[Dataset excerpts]
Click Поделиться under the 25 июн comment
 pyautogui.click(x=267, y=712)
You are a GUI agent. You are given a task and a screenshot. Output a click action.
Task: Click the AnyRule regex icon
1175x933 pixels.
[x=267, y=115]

WORK REQUEST: Write the entries again, exactly as they stand.

RESPONSE FOR THIS EXERCISE:
Click Поделиться under the 25 июн comment
 pyautogui.click(x=267, y=712)
You are a GUI agent. You are given a task and a screenshot. Output a click action.
Task: Click the AnyRule regex icon
1175x933 pixels.
[x=267, y=115]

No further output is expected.